Top of Data extracts
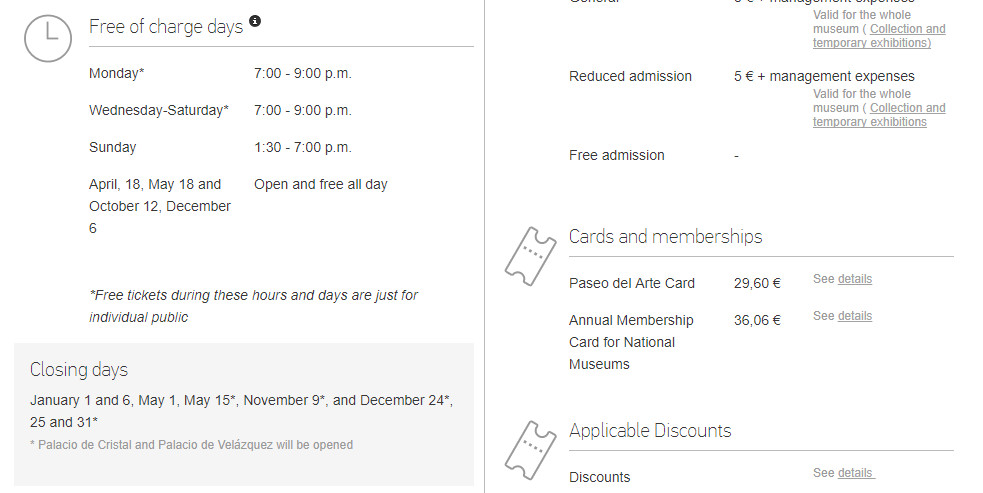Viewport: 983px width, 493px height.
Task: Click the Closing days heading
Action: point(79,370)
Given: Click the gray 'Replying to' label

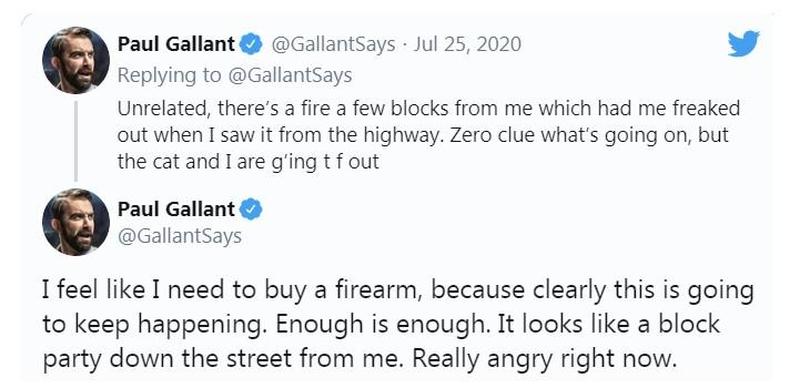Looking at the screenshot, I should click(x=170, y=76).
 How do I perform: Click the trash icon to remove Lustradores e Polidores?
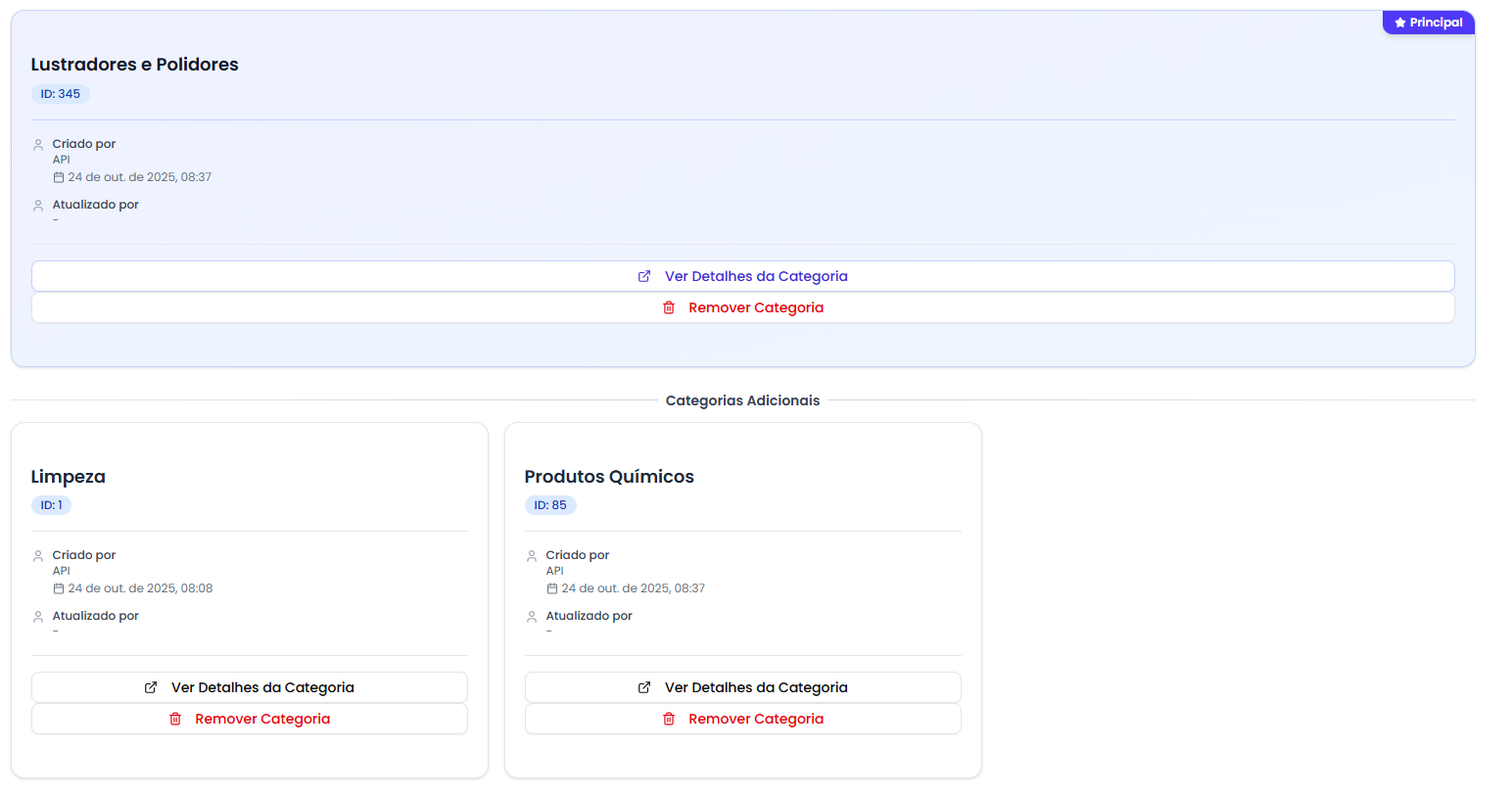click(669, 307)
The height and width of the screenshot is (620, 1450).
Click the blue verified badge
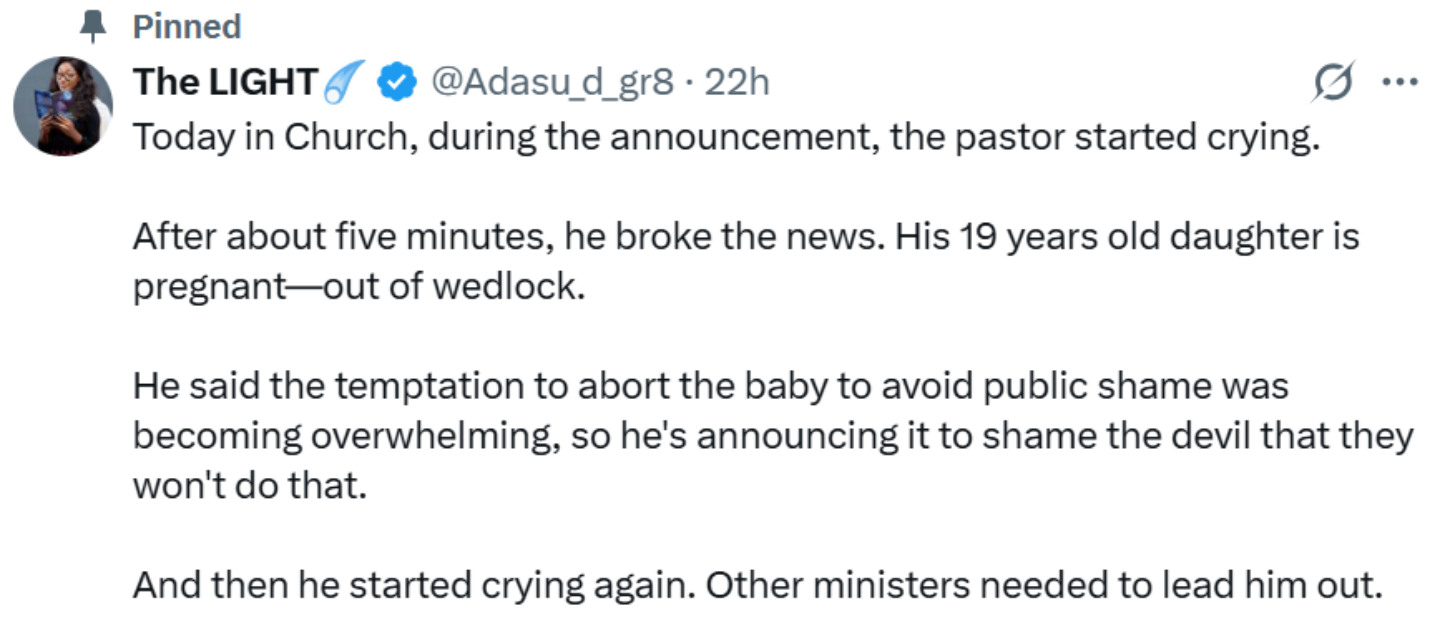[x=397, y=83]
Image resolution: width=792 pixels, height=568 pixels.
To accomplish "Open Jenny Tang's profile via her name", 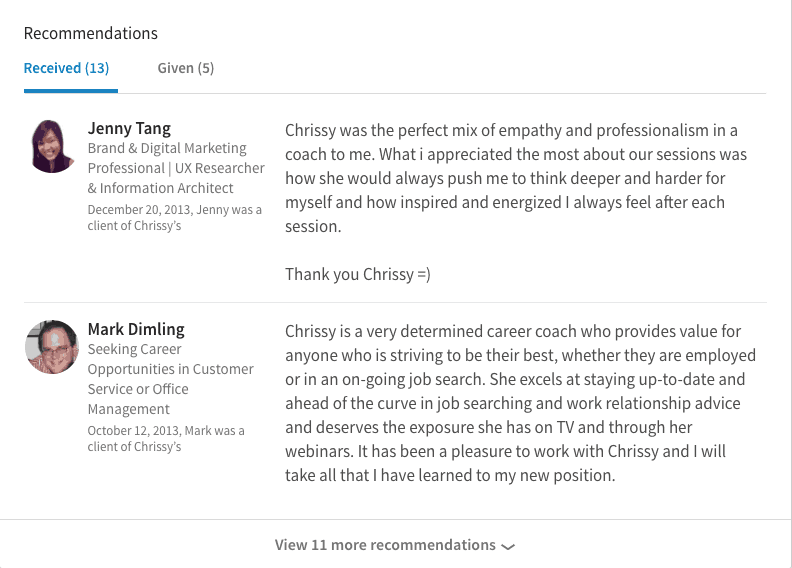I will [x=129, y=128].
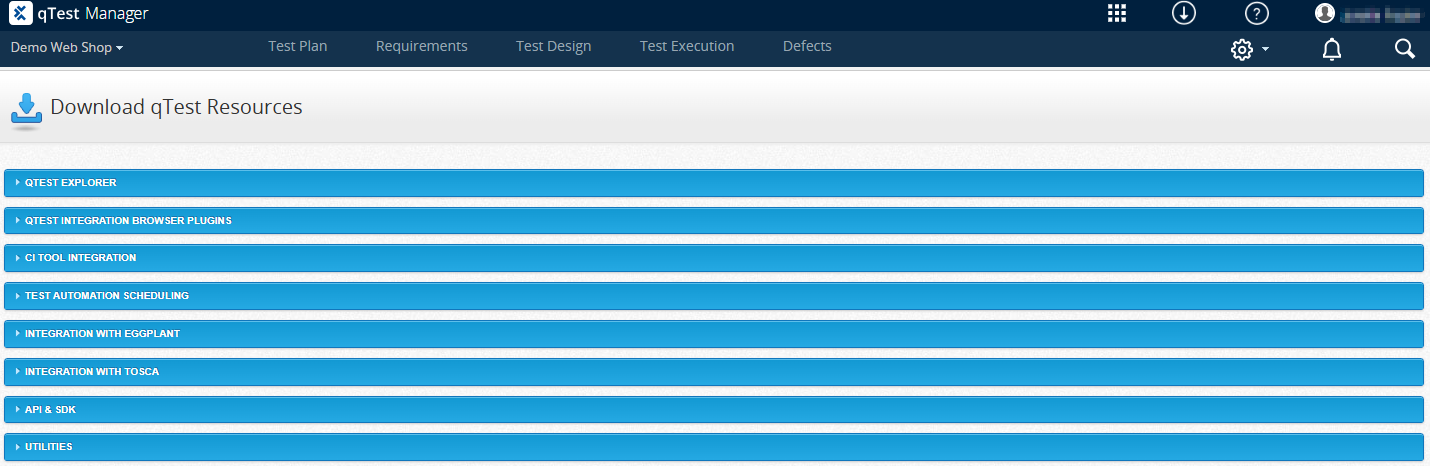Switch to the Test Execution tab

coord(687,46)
Bottom of Data extracts
Top of Data extracts
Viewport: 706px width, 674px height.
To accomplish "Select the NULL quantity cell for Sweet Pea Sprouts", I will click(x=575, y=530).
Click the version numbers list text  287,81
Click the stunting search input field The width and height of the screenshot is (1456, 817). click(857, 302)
Bottom of Data extracts
Top of Data extracts
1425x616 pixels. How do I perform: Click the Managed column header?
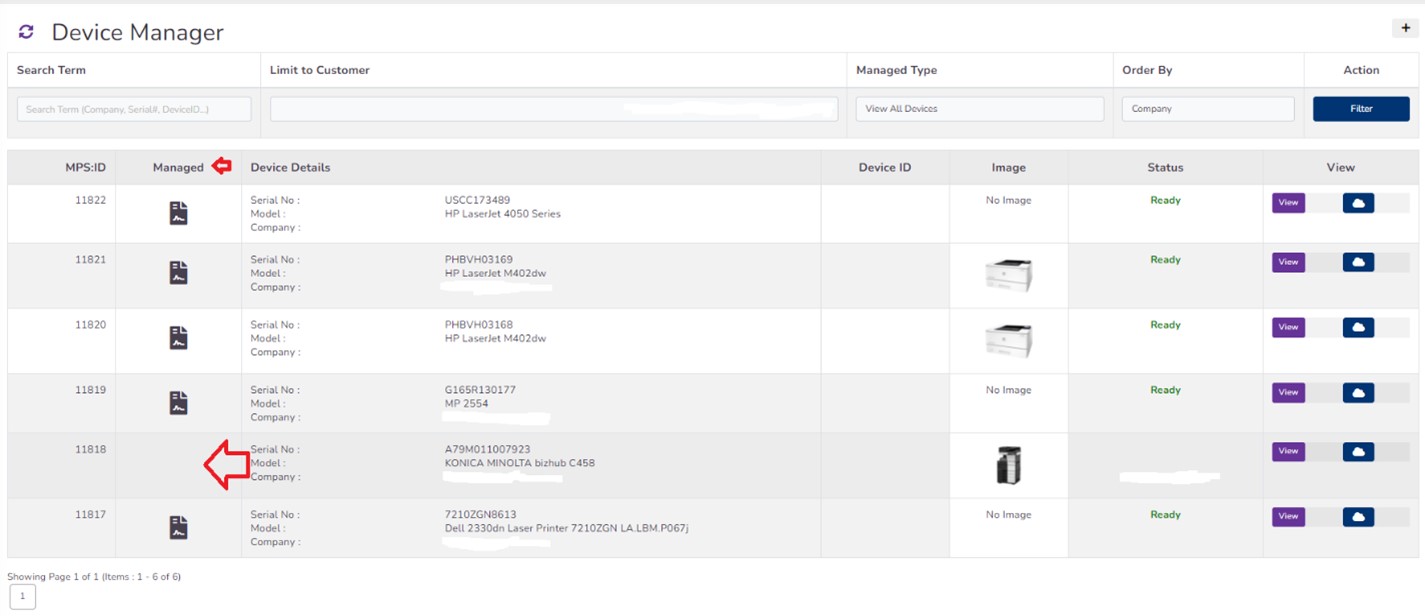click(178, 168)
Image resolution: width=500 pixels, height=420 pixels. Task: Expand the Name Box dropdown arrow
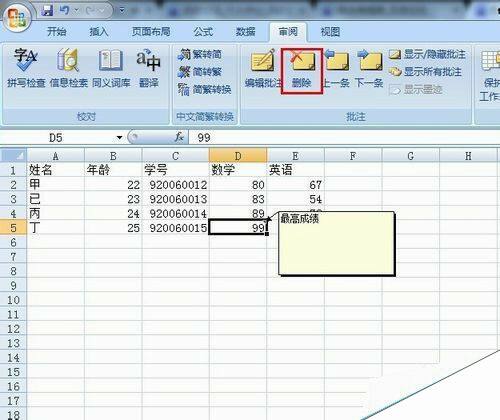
Bottom of Data extracts
# Work request:
Copy exactly the part of the material above that opens with the line containing "Given: Click the gray 'Replying to' label" and closes with the line containing "Image resolution: width=792", ends included. Drop the images.

# Output of the exercise:
Given: Click the gray 'Replying to' label

Looking at the screenshot, I should click(x=170, y=76).
 How do I perform: Click the trash icon to remove Lustradores e Polidores?
click(669, 307)
The height and width of the screenshot is (620, 1450).
Click the blue verified badge
[x=397, y=83]
Image resolution: width=792 pixels, height=568 pixels.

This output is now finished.